STATED TASK
Reproduce each line of the material below without any changes.

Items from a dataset
· · · · · · ·

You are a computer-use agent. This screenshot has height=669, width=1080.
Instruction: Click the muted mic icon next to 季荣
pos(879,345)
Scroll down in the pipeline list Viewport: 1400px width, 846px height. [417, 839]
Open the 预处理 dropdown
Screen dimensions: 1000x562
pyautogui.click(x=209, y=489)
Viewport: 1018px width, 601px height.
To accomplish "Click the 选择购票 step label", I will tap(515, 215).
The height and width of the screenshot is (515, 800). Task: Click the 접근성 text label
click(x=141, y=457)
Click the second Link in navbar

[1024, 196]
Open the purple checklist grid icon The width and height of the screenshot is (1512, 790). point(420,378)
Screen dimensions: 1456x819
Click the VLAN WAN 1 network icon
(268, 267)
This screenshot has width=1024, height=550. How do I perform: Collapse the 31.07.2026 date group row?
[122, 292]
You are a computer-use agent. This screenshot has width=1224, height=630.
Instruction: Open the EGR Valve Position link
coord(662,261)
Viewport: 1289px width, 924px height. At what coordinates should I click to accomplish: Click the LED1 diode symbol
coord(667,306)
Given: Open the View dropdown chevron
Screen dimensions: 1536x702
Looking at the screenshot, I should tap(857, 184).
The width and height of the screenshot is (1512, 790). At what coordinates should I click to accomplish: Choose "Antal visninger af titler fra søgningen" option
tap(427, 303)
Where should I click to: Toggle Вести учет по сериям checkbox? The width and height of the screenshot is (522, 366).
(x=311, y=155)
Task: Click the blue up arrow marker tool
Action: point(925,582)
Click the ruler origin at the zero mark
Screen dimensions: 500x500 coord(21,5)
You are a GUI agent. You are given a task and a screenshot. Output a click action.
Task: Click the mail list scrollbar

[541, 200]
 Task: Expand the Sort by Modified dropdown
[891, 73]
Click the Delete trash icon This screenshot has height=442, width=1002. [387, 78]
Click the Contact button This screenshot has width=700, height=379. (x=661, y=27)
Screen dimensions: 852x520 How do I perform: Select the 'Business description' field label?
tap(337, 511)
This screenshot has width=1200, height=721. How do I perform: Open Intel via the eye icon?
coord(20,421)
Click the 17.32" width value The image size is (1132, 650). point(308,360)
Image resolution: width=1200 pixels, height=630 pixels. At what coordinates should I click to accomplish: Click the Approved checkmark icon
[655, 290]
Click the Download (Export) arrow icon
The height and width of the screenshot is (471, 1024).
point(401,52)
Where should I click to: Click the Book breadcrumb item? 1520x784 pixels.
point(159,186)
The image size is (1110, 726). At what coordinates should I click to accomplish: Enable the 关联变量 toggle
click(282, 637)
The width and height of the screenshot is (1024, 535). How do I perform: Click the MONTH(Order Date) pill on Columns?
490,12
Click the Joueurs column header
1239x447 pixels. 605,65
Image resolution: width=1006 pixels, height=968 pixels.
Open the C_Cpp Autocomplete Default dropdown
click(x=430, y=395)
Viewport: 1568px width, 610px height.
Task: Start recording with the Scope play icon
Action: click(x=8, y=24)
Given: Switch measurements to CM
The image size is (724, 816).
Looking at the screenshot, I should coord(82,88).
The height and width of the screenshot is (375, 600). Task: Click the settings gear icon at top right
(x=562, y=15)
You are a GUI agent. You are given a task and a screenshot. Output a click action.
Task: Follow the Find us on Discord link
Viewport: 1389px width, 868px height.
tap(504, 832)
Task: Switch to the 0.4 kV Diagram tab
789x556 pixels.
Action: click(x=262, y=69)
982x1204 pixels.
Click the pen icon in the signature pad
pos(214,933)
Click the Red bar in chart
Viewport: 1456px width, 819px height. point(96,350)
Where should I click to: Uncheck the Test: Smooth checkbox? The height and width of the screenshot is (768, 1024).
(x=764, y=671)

· · · · · · ·

RESULT
You are a computer-use agent. This screenshot has height=669, width=1080.
Instruction: Click the muted mic icon next to 季荣
pos(879,345)
Scroll down in the pipeline list Viewport: 1400px width, 846px height. [417, 839]
Open the 预处理 dropdown
Screen dimensions: 1000x562
pyautogui.click(x=209, y=489)
Viewport: 1018px width, 601px height.
To accomplish "Click the 选择购票 step label", I will tap(515, 215).
The height and width of the screenshot is (515, 800). Task: Click the 접근성 text label
click(x=141, y=457)
Click the second Link in navbar

[1024, 196]
Open the purple checklist grid icon The width and height of the screenshot is (1512, 790). point(420,378)
Screen dimensions: 1456x819
Click the VLAN WAN 1 network icon
(268, 267)
This screenshot has width=1024, height=550. How do I perform: Collapse the 31.07.2026 date group row?
[122, 292]
You are a computer-use agent. This screenshot has width=1224, height=630.
Instruction: Open the EGR Valve Position link
coord(662,261)
Viewport: 1289px width, 924px height. At what coordinates should I click to accomplish: Click the LED1 diode symbol
coord(667,306)
Given: Open the View dropdown chevron
Screen dimensions: 1536x702
Looking at the screenshot, I should tap(857, 184).
The width and height of the screenshot is (1512, 790). At what coordinates should I click to accomplish: Choose "Antal visninger af titler fra søgningen" option
tap(427, 303)
Where should I click to: Toggle Вести учет по сериям checkbox? The width and height of the screenshot is (522, 366).
(x=311, y=155)
Task: Click the blue up arrow marker tool
Action: point(925,582)
Click the ruler origin at the zero mark
Screen dimensions: 500x500 coord(21,5)
You are a GUI agent. You are given a task and a screenshot. Output a click action.
Task: Click the mail list scrollbar

[541, 200]
 Task: Expand the Sort by Modified dropdown
[891, 73]
Click the Delete trash icon This screenshot has height=442, width=1002. [387, 78]
Click the Contact button This screenshot has width=700, height=379. (x=661, y=27)
Screen dimensions: 852x520 How do I perform: Select the 'Business description' field label?
tap(337, 511)
This screenshot has width=1200, height=721. How do I perform: Open Intel via the eye icon?
coord(20,421)
Click the 17.32" width value The image size is (1132, 650). point(308,360)
Image resolution: width=1200 pixels, height=630 pixels. At what coordinates should I click to accomplish: Click the Approved checkmark icon
[655, 290]
Click the Download (Export) arrow icon
The height and width of the screenshot is (471, 1024).
point(401,52)
Where should I click to: Click the Book breadcrumb item? 1520x784 pixels.
point(159,186)
The image size is (1110, 726). At what coordinates should I click to accomplish: Enable the 关联变量 toggle
click(282, 637)
The width and height of the screenshot is (1024, 535). How do I perform: Click the MONTH(Order Date) pill on Columns?
490,12
Click the Joueurs column header
1239x447 pixels. 605,65
Image resolution: width=1006 pixels, height=968 pixels.
Open the C_Cpp Autocomplete Default dropdown
click(x=430, y=395)
Viewport: 1568px width, 610px height.
Task: Start recording with the Scope play icon
Action: click(x=8, y=24)
Given: Switch measurements to CM
The image size is (724, 816).
Looking at the screenshot, I should coord(82,88).
The height and width of the screenshot is (375, 600). Task: Click the settings gear icon at top right
(x=562, y=15)
You are a GUI agent. You are given a task and a screenshot. Output a click action.
Task: Follow the Find us on Discord link
Viewport: 1389px width, 868px height.
tap(504, 832)
Task: Switch to the 0.4 kV Diagram tab
789x556 pixels.
Action: click(x=262, y=69)
982x1204 pixels.
Click the pen icon in the signature pad
pos(214,933)
Click the Red bar in chart
Viewport: 1456px width, 819px height. point(96,350)
Where should I click to: Uncheck the Test: Smooth checkbox? The height and width of the screenshot is (768, 1024).
(x=764, y=671)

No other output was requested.